Российский либерализм: Идеи и люди. В 2-х томах. Том 2: XX век - Коллектив авторов
В течение восьми месяцев правления Временного правительства Панина неуклонно отстаивала линию своего ЦК: усиленно пропагандировала лозунг Учредительного собрания, противопоставляя его лозунгу «Вся власть Советам», выступала за войну до победного конца. Не случайно Ленин в сентябре 1917 года усмотрел в ней одного из «самых влиятельных членов партии капиталистов и помещиков, партии „кадетов“, или партии „народной свободы“». Она стремилась предотвратить приход Ленина и большевиков к власти. А в октябре, в момент вооруженного восстания, в составе делегации Петроградской думы пыталась попасть на крейсер «Аврора», чтобы убедить команду не участвовать в большевистском перевороте. Делегацию на судно не пустили.

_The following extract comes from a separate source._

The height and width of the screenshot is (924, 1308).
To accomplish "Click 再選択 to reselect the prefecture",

Как известно, после Октябрьских событий министры Временного правительства были арестованы и посажены в Петропавловскую крепость. Но по всей России шли выборы в Учредительное собрание, которое должно было быть созвано в конце ноября. Поскольку «законной власти» в России, по мнению Паниной, «не существовало», она «в первое же утро после переворота, с полного согласия всех старших служащих министерства, подписала распоряжение об изъятии из министерства тех сумм, которые хранились в его кассе в наличности, и о внесении их в банк на имя Учредительного собрания, которое одно могло явиться правомочным распорядителем правительственных средств». Представитель новой власти И.В. Рогальский, принимая дела, обнаружил, что касса этого ведомства пуста. Против Паниной возбудили уголовное дело о сокрытии государственных средств как акте саботажа.

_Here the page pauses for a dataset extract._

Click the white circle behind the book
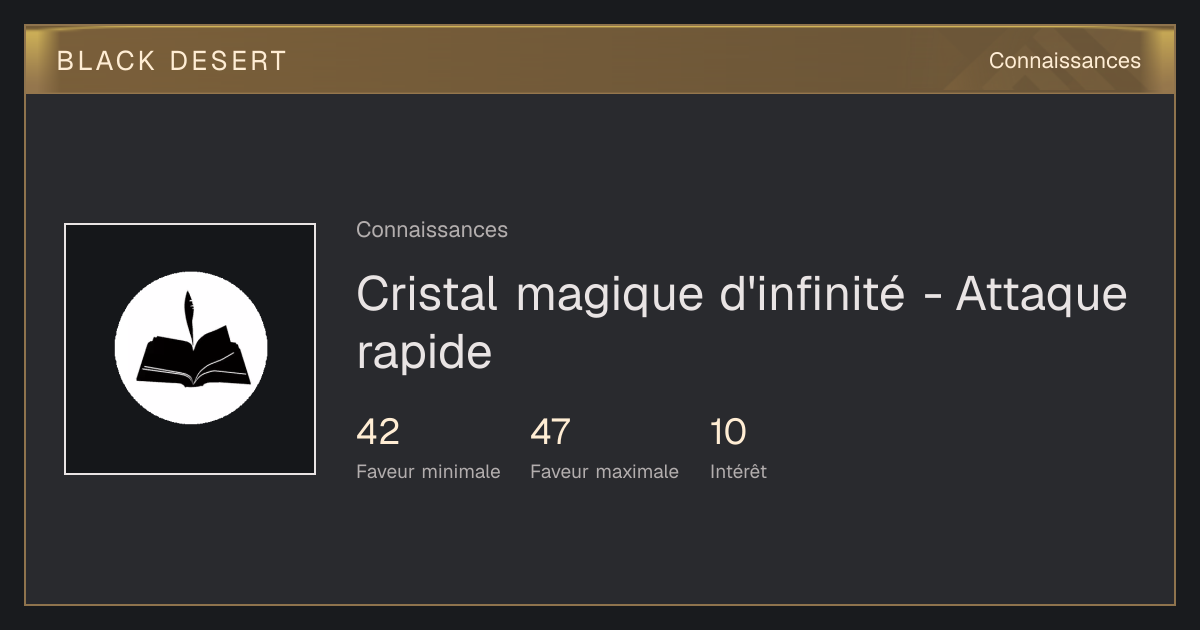1200x630 pixels. click(191, 347)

В ночь накануне предполагавшегося открытия Учредительного собрания, 28 ноября 1917 года, графиню арестовали и увезли в Смольный. Там у нее потребовали возвратить изъятые суммы большевистскому правительству. На допросе в Следственной комиссии по борьбе с контрреволюцией Панина заявила, что «не признает власти народных комиссаров, отчет о своей деятельности и о своих распоряжениях, касающихся хранящихся доверенных ей сумм министерства народного просвещения, она отдаст единственно признаваемой власти – Учредительному собранию». Ей несколько раз предлагали вернуть министерские деньги, но графиня неизменно отвечала категорическим отказом. Дело передали в революционный трибунал. Когда Софью Владимировну привезли в тюрьму, надзирательница воскликнула: «Боже мой, Боже мой, и что же это еще будет!» «Что же вас удивляет?» – спросила Панина. «Да разве же мы не слышали про Народный дом!» Обитатели тюрьмы, сохранившие добрую память о Народном доме, всячески старались скрасить Паниной жизнь: мыли камеру, чистили вещи и т. д. Сама же она, даже в заключении, не могла оторваться от дел и писала предисловие к книге «Народный дом. Социальная роль, организация, деятельность и образование Народного дома. С приложением библиографии, типовых планов, примерного устава и первой анкеты о Народных домах» (Издание сотрудников Лиговского Народного дома гр. Паниной». Петроград, 1918).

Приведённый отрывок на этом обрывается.